— start of Records supplied —
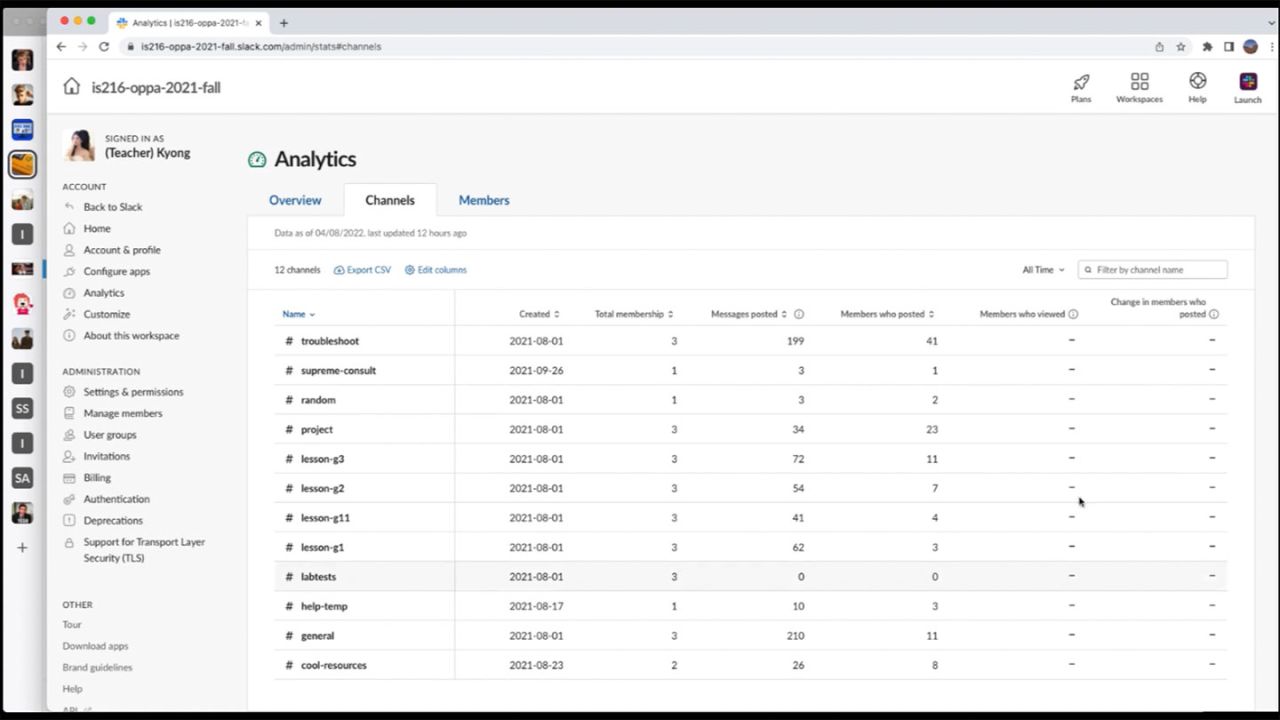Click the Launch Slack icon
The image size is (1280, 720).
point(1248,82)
— end of Records supplied —
— start of Records supplied —
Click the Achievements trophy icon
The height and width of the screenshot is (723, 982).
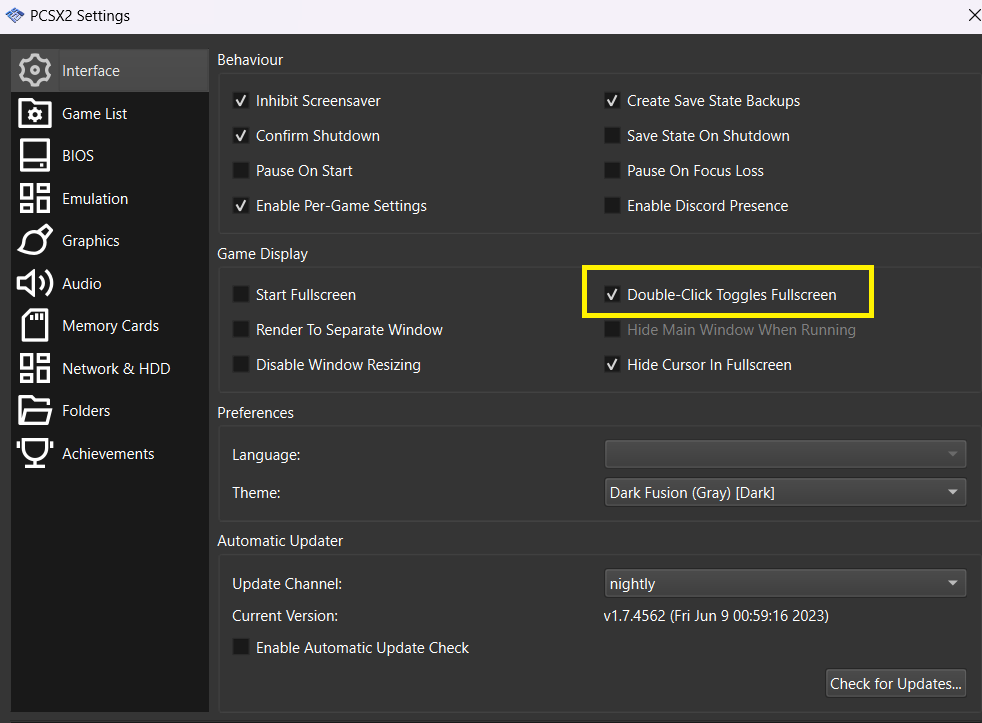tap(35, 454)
— end of Records supplied —
— start of Records supplied —
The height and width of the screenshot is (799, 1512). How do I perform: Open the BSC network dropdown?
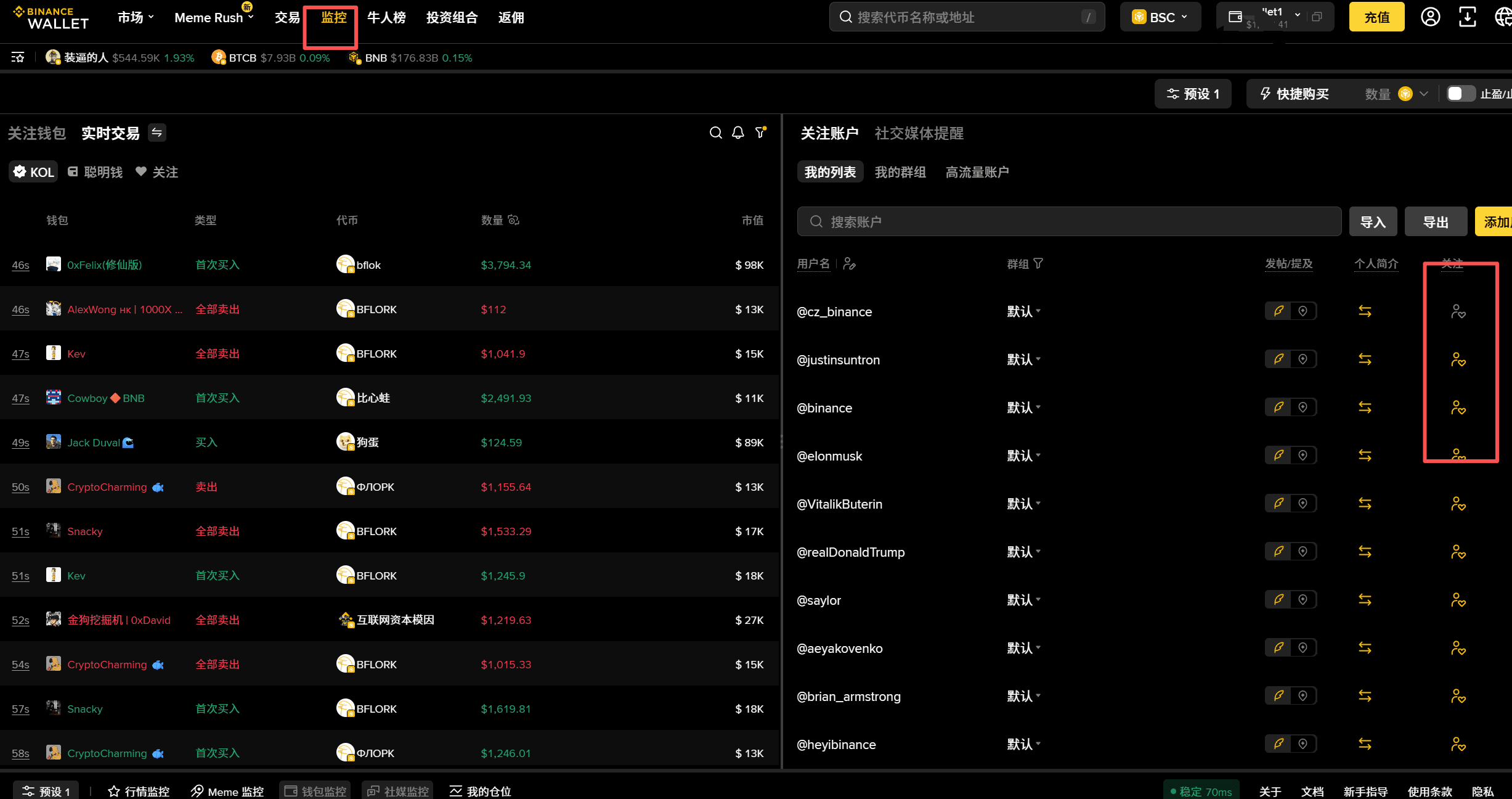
— end of Records supplied —
Written problem
Could you reproduce the lines of the listing that run from the one containing "Click the Achievements trophy icon" through the one containing "tap(35, 454)", both included, keeping every character unchanged? Omit the pictures.

Written response
Click the Achievements trophy icon
The height and width of the screenshot is (723, 982).
tap(35, 454)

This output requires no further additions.